Equity Analysis /

Amreli Steel: 2QFY20 analyst briefing takeaways

  • In 2QFY20 ASTL posted LPS of PKR0.78 as compared to an EPS of PKR0.36 in 2QFY19.

  • Major drags were competition, smuggled products lowered pricing power amid cost pressures and finance costs.

  • The above factors & the recent increase in power tariff by KEL will maintain losses for the year, as per management.

Intermarket Securities
5 March 2020

2QFY20 Result Highlights

  • In 2QFY20, Amreli Steel (ASTL) posted NLAT of PKR232mn (LPS: PKR0.78), as compared to a NPAT of PKR108mn (EPS PKR0.36) in 2QFY19. The main reasons behind the decline were (i) lower rebar prices amid rising competition and pricing indiscipline in the industry, (ii) significant buildup in cost pressures due to gas and power tariff hikes and (iii) higher finance cost amid higher interest rates and increase in short term borrowings. 
  • ASTL also booked greater operating expenses due to the implementation of IFRS-9 (higher provision for bad debts). The company could not capitalize on the declining international scrap prices during 2Q, as lower prices were realized only at the end of the quarter.

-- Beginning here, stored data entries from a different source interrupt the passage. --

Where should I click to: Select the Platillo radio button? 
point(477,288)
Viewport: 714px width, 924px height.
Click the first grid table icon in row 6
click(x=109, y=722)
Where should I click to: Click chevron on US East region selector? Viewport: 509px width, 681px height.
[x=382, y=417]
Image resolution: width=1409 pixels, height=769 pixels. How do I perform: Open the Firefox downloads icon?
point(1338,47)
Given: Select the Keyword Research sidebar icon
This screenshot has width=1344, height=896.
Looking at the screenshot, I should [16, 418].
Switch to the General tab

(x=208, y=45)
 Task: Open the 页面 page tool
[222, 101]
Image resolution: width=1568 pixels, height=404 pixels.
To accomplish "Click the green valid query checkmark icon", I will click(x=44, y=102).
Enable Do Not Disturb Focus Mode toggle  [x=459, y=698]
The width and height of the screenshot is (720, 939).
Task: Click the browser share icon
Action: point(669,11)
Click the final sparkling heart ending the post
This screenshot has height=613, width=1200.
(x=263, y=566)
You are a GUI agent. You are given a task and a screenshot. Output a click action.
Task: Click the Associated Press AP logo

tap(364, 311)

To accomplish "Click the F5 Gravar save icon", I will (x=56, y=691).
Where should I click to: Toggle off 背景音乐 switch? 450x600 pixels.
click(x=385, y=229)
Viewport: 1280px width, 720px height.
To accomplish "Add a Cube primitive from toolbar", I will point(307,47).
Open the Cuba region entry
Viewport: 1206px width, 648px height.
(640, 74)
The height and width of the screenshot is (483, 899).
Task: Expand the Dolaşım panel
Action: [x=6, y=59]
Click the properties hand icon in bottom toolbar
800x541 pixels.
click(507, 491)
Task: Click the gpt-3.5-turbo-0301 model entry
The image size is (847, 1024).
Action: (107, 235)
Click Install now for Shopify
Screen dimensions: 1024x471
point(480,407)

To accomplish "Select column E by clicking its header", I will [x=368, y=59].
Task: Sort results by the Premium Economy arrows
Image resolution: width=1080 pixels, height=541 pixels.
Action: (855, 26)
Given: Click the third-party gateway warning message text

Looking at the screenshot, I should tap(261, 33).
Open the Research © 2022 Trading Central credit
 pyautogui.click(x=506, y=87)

Business Performance and Outlook 

  • During 1HFY20, ASTL sold 145,819 tons of rebar vs 125,586 tons in 1HFY19. The company is expecting to sell about 320,000 tons of rebar in FY20 (up from 277,000 tons sold in FY19). Moreover ASTL’s presence in the North has increased after it formally inaugurated its warehouse in Lahore and Islamabad (present in 85 cities of Pakistan). 
  • Industry total demand of rebar in North is about 3.1mn tons and 0.75-0.80mn tons in South (though the latter has recently shrunk to about 0.6mn tons). ASTL’s market share in South is 33% and management is hopeful to increase it to 40% in the next two years. In 1HFY20, it sold about 85% its rebars in the South and remaining in the North market.
  • Of its total sales in 2Q, about 57% were to retail clients, 23% to corporate, 4% to government projects, and 10% to CPEC projects.
  • Current prices of rebar in South are PKR110,000/ton, while in North they are hovering around PKR105,000/ton. In our view, prices will remain under pressure as many new capacities will commission in 1-1.5 months from now. These include Al-Haj Faw and Naveena in South and Mughal Steel in North; all three have commissioned their melting shops and are expected to commence rerolling in a month’s time. Total capacity of all 3 manufacturers is 0.8mn tons. Agha Steel has also commenced work on its expansion of 0.2mn tons. However, potential teething issues after commissioning of these plants could delay their entry by a few months.
  • ASTL is expecting to incur additional PKR550mn power costs after a PKR3.0/ kWh increase in tariff (which reflects cumulative fuel price adjustments since FY17) and Industrial Support Package (ISP) from the power utility, K-Electric. The company has contested the abrupt move in the court premised on the NEPRA Law, which allows DISCOs to collect ISP and FPA for the previous four months only. For the time being, the company will provide for the additional cost in its P&L but this will not affect its cash-flows. 
  • Because of the above tariff hike in the midst of weak demand and high competition, the management expects the company’s bottom-line to remain in the red for the rest of FY20. 
  • The new electricity charges will be PKR11.8/kWh in off-peak hours and PKR15.7/ kWh in peak hours (weighted average PKR14.5/kWh after the aforementioned hike). ASTL is also taking advantage of its installed technology of hot charging at the Dhabeji plant (significant cost savings). This is why their per ton COGS has reduced to PKR84,890 in 2QFY20 from PKR85,290 in 1QFY20.
  • Management is expecting volumetric growth of 30% in FY21 and FY22, insofar as the overall economy returns to GDP growth trajectory of 4.5-5.0% (projected by the IMF). 
  • The company’s Distribution expenses are expected to increase further due to their increasing presence in the North market and implementation of Axle load. The transportation cost of ASTL has jumped to PKR3,500/ton from PKR2,500/ton prior to the implementation of Axle load.
  • Presence of smuggled products from Iran, low demand due to economic slowdown and 1.5% turnover tax on dealers are major impediments to demand growth for the industry, which have presently diminished the company’s pricing power.